Everybody in this book experiences some level of agony, but for the cancer patients it's of a different kind. Reading it is incredibly uplifting as it is depressing, and I didn't feel sympathy for Hazel because as a person (sorry, I mean character. See what I mean?) I couldn't connect with ehr. What I did connect with, though, was the ways he thought about things. That's what made me want to keep reading. Being inside her head was pretty wonderful, because she's very clever and sensitive and her moral values are high. Her personality is bleh.

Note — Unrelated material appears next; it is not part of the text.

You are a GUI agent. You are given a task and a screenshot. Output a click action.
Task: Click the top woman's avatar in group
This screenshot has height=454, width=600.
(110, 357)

As Literature Acknowledging Literature

I imagined studying this at school. I don't like saying this about books, but this book would actually be great for that because there's so much SYMBOLISM (I swear, just so much it's crazy), so much to learn from it, so much that you can take and analyse and think about. SOOO many lines form this book are quote-worthy, possibly because of all the repetition. 'Okay? Okay.' 'That's the thing about pain, it demands to be felt.' And so on, and so on. I did wonder why Augustus was described as a 'plot twist' in the blurb and I got my answer - by talking about fiction in the book, it's quietly acknowledged itself as a work of fiction and plays with that. I like that.




I'm not doing okay right now. I am breaking. Blu tack will not put me back together. More cups of tea, for now.